I agree, I have plenty of 4' double flourescent light fixtures I'd love to eliminate.

 

Sgt. Not discouraged one bit!

That's good to hear. I didn't want to discourage you.

I have a natural gas water heater, gas oven/stove, gas central heating, no central air conditioning and find it difficult to believe that I would need just under 30 solar panels to pull one fridge off the grid.

OK, keep in mind that you didn't give a duty cycle - so I based the numbers on a 100% duty cycle; fridge compressor running all the time. Without knowing how much of the time your fridge compressor actually runs, it's hard to make a good guess. It probably won't run much at all at night, as it's cooler, and nobody's opening the door. But during the day, it's warmer, and people keep going in there to put stuff in or pull stuff out.

Batteries, yes, probably quite a few of them for this goal, but the actual charging panels? Like I said, baby steps which is why I consulted with you'all. I Really appreciate your input!
Just a thought, I understand the numbers and all but for me using a 10A/2A battery charger to charge a marine starter battery in 30min. does not make sense to me that my panels would not charge the same battery in 50-60min.
Do the amp hours rated to the battery relate to the time it takes to charge the battery, the same 12V battery?

Yes.
But, you also have to figure in how deeply the battery is discharged, and what kind of condition the battery is in.

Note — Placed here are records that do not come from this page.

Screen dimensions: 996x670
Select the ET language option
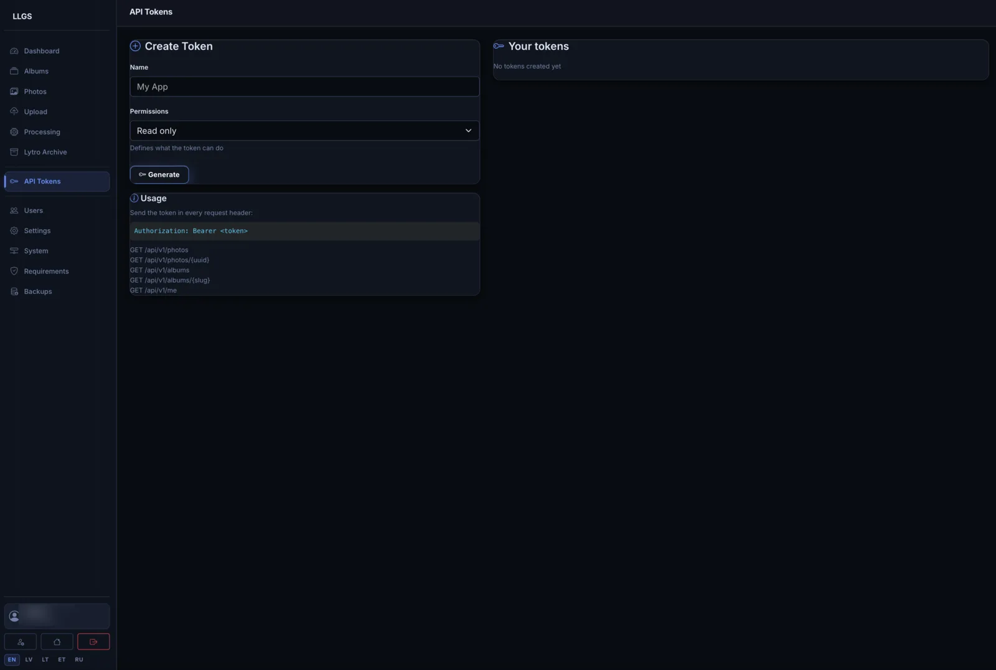tap(62, 659)
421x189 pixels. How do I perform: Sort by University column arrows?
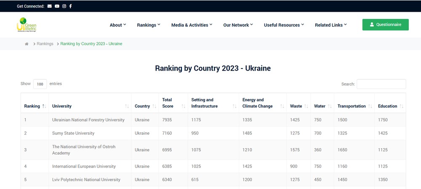(127, 106)
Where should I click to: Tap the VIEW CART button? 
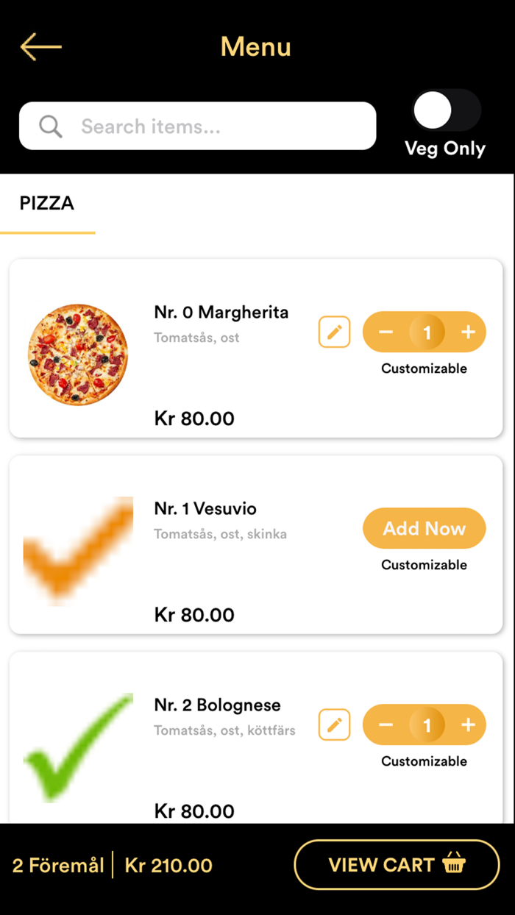click(x=397, y=865)
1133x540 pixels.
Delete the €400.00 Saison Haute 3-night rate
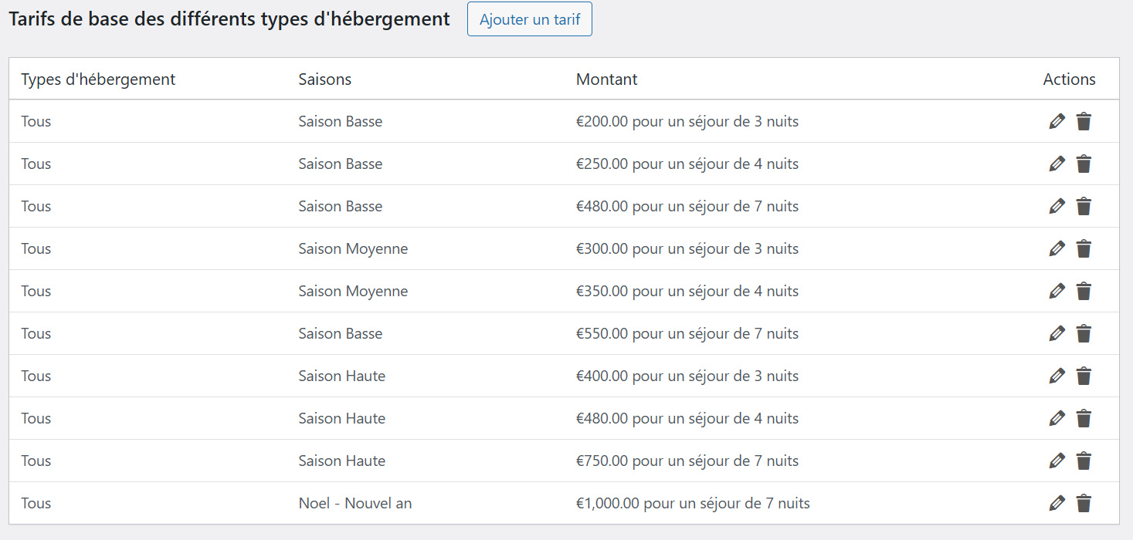(x=1084, y=376)
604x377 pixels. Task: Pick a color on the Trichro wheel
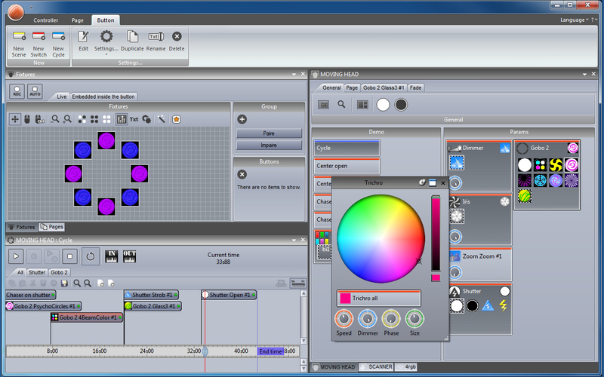tap(381, 238)
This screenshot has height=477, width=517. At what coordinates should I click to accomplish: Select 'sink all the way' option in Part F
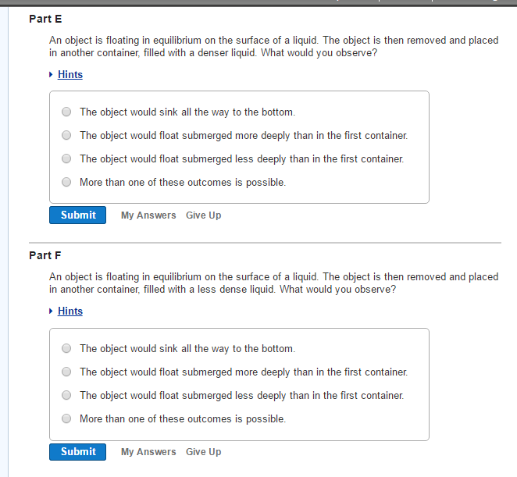coord(66,348)
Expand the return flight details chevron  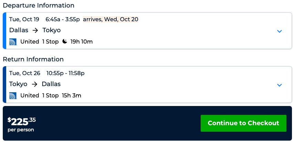point(280,85)
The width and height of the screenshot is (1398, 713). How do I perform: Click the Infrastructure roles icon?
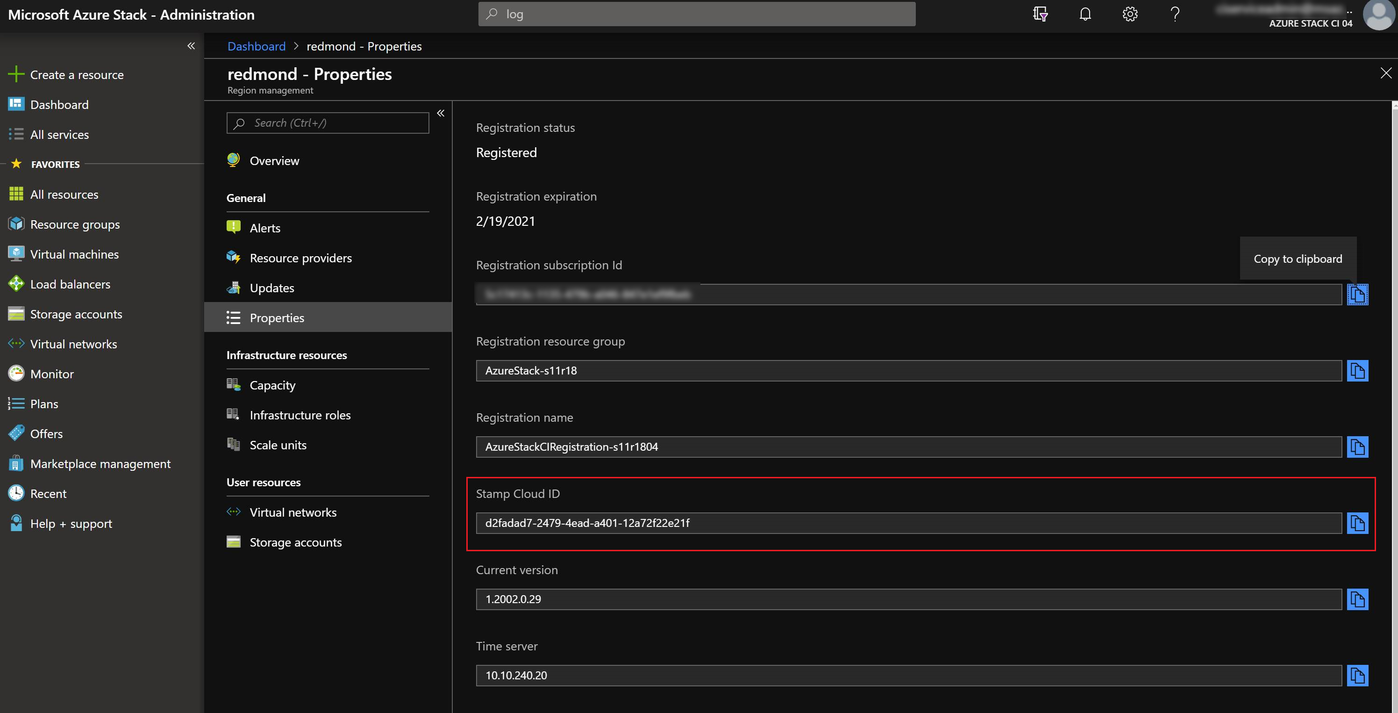[x=234, y=414]
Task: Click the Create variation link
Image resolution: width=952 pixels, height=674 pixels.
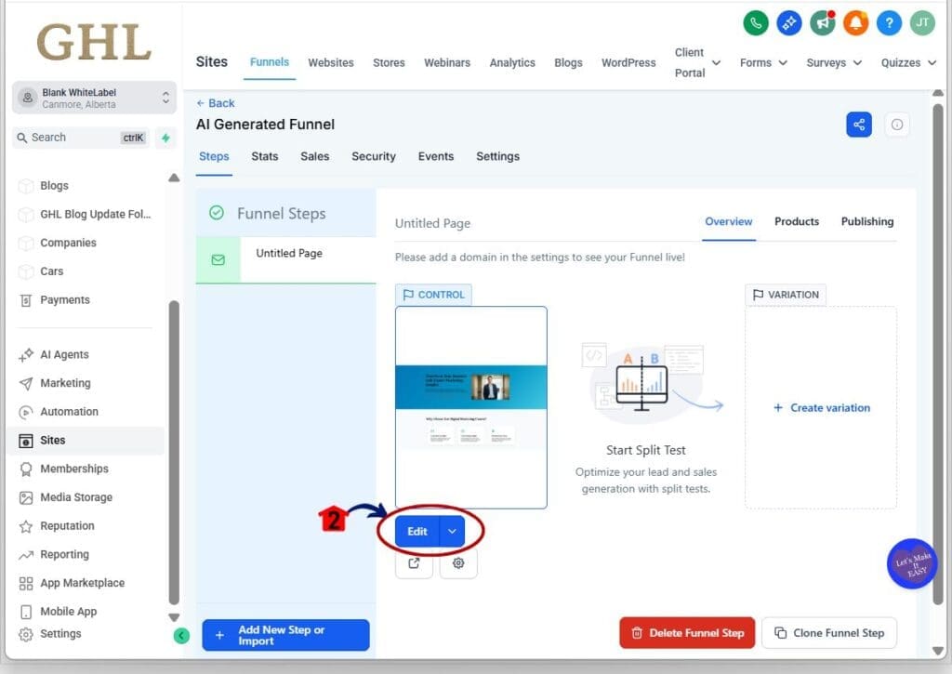Action: click(821, 407)
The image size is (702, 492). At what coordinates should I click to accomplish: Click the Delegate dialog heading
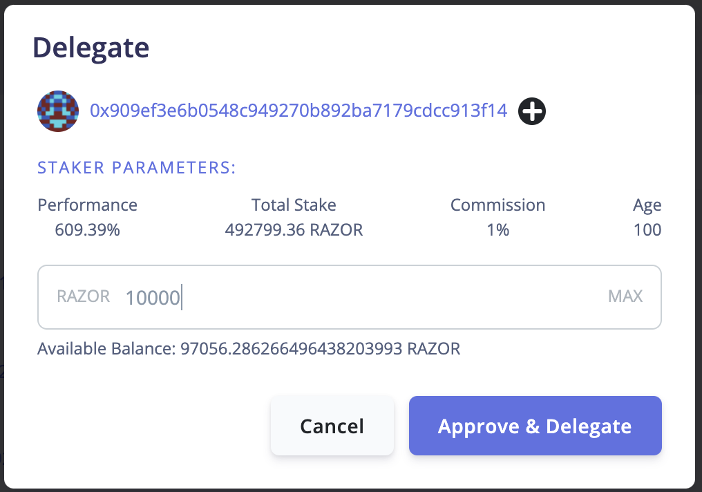[x=91, y=48]
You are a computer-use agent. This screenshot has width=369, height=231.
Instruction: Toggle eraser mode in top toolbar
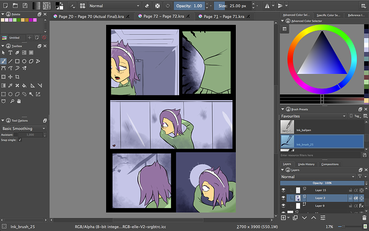point(147,5)
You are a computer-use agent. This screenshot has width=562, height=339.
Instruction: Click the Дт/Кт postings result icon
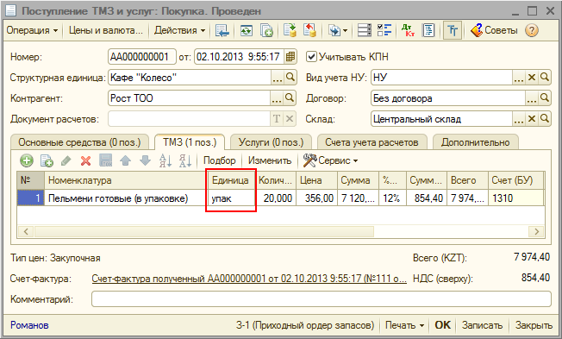(408, 30)
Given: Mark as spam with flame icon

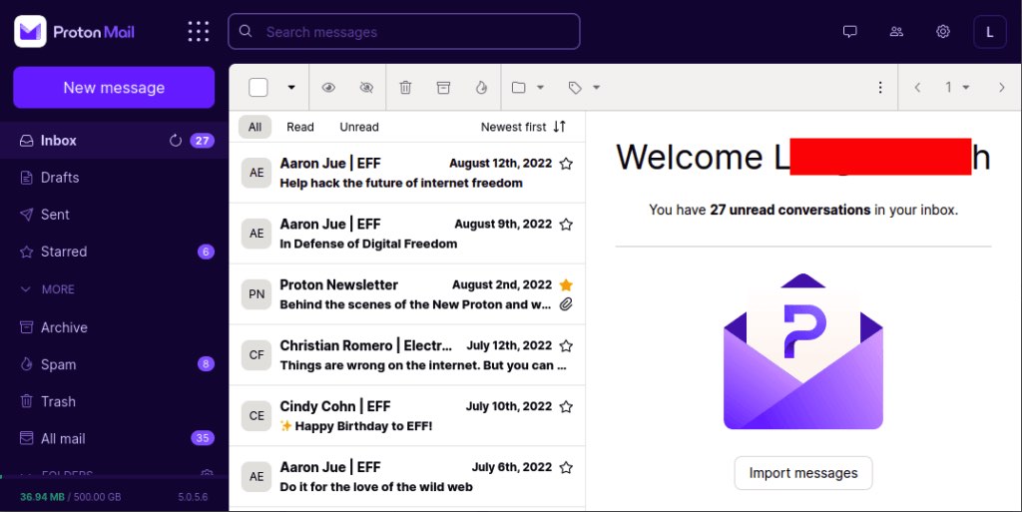Looking at the screenshot, I should click(481, 88).
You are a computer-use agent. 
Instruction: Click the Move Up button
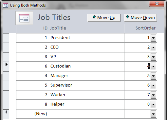104,18
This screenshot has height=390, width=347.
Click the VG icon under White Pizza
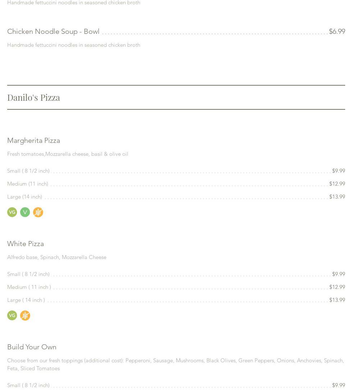(12, 316)
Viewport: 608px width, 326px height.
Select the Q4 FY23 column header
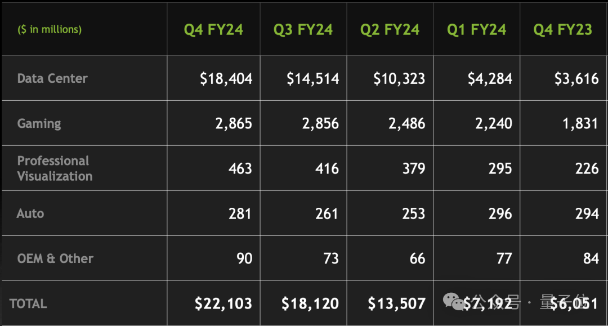click(562, 30)
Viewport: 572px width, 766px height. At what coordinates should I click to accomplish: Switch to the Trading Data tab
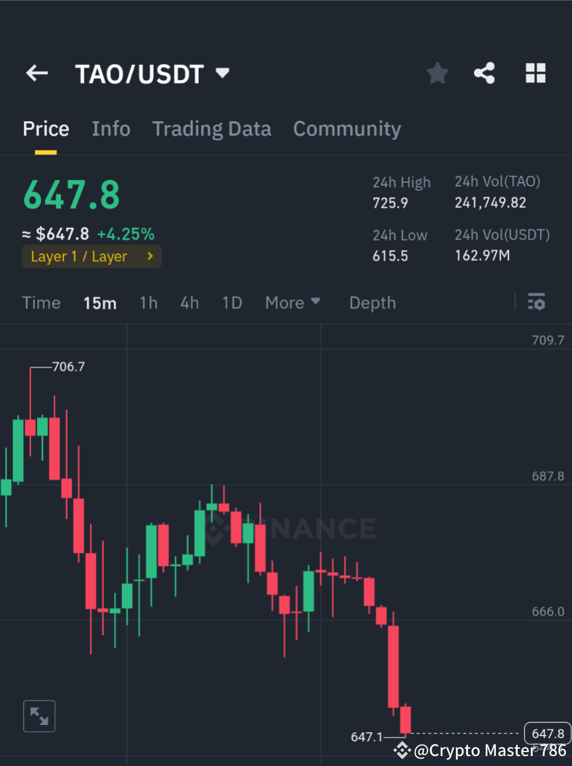pos(211,128)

If you have a brand-new deep-cycle marine battery that you've used to start your boat a couple of times, and it only takes you 30 minutes to charge it back up with a 10A/2A charger, you probably didn't discharge it much at all.

If the battery has several years on it, it might be heavily sulfated, and won't accept (or release) much of a charge anymore.

 

If you have a brand-new deep-cycle marine battery that you've used to start your boat a couple of times, and it only takes you 30 minutes to charge it back up with a 10A/2A charger, you probably didn't discharge it much at all.

The boat battery is a starter battery for a 45hp outboard. I would not use a deep cycle battery to start a motor such as mine. I have not purchased a battery yet, but am looking to buy new. Actually 15 minutes to recharge an auto battery drained with lights left on over night. I agree not a full charge, but enough to get the car started on its own.

 

Do the amp hours rated to the battery relate to the time it takes to charge the battery, the same 12V battery?

NO !!

Owing to battery physics, charging is only about 70% efficient. This means that if you remove say 100AH from your battery bank, then it will need around 140AH put back in to get it back to full charge.

If you take a rule-of-thumb that 50% more needs to be put back in than is taken out, you won't go far wrong. The additional AH, over the nominal capacity, are lost in heating up the battery.